| What to do |
**a.** In the text on asthma in cats, what condition is named as one of the most common causes?
**b.** List the asthma symptoms in cats that the text on feline asthma says we recognize from the human version of the condition.
**c.** Please continue the text on asthma in cats from its final sentence.

| Text segment |
□ □ □ □ □

Many people have experienced asthma in differing levels from a tightness in the chest and the feeling of breathlessness right up to a full asthma attack. Asthma in cats is very similar to that in humans, a chronic inflammation of the small passageways leading to the lungs that constrict and thicken, making it hard to breathe. And just like in humans, it can lead to respiratory distress and can become very serious, very quickly.
Symptoms and Causes
Some of the symptoms of asthma in cats are the ones that we recognise from the human version of the condition such as coughing, wheezing, a persistent cough and laboured breathing after exertion. Cats can also gag and produce a foamy mucus or breathe with their mouths open while blue lips and gums is another sign as well as squatting with shoulders hunched and neck extended, breathing rapidly or gasping for breath.
One of the most common causes of asthma in cats is a condition called allergic bronchitis. This is where the airways become inflamed due to something inhaled that causes an allergic reaction and stimulates the response in the immune system.

□ □ □ □ □

| Excerpted data |
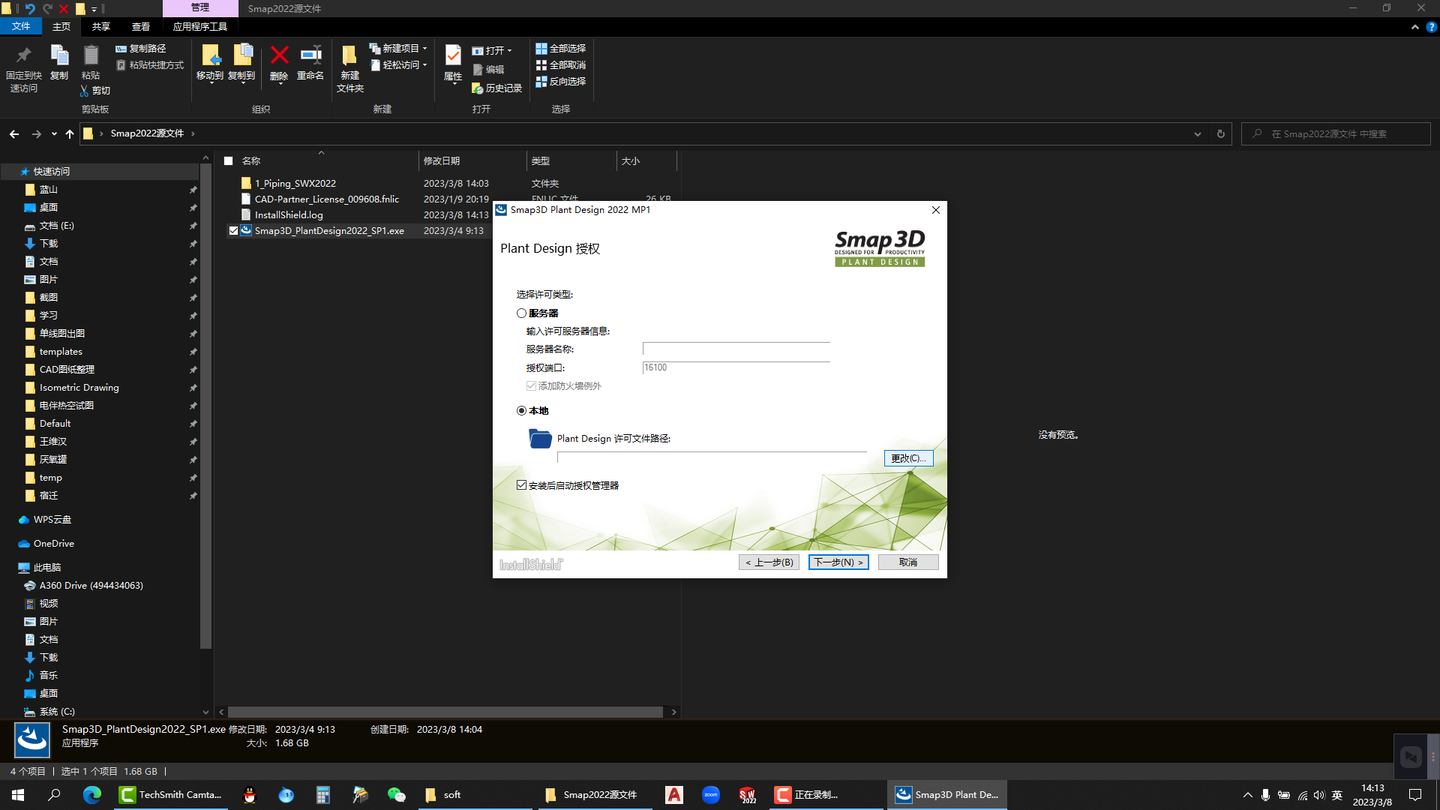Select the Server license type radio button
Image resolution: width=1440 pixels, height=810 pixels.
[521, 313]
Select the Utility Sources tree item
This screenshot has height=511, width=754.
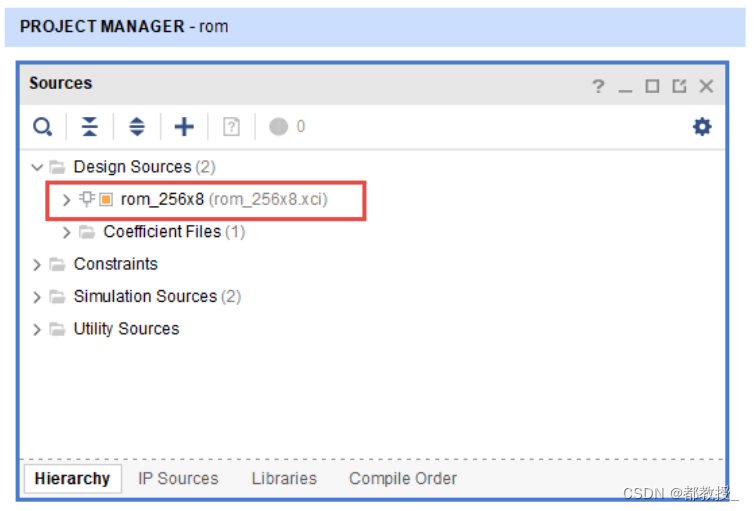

□ □ □ □ □

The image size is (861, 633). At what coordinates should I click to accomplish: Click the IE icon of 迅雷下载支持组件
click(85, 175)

□ □ □ □ □

| Replies |
**a.** Allergic bronchitis.

**b.** Coughing, wheezing, a persistent cough, and labored breathing after exertion.

**c.**
Common factors that can lead to a serious asthma attack include:
- Allergens such as pollen, mold, dust from cat litter, perfume, cigarette smoke and certain foods
- A pre-existing illness such as a heart condition
- Extreme stress
Symptoms similar to asthma can also be seen as a side effect of other conditions such as respiratory parasites, heart failure, pneumonia and heartworm.
Some cats, like some humans, are more prone to getting asthma than others and it does tend to occur more commonly in female cats than in males. It usually starts anywhere from the age of two right through to the age of eight and Siamese and related breeds seem to get the condition more frequently than other breeds.
If you suspect your cat has asthma, you should consult your vet immediately where they will conduct a physical examination and sometimes take some diagnostic tests to fully understand the problem. Because asthma can cause symptoms like other conditions, full tests may be needed to ensure that no other illness is present, including radiographs, blood work, parasite tests and evaluations of bronchial secretions.
There is no cure in asthma for cats but there are ways of managing it. Therapies that work include medication that open up breathing passages and reduce the inflammation of the airways as well as ones that alter the immune system. There are even specially adapted inhalers that are sometimes given to cats.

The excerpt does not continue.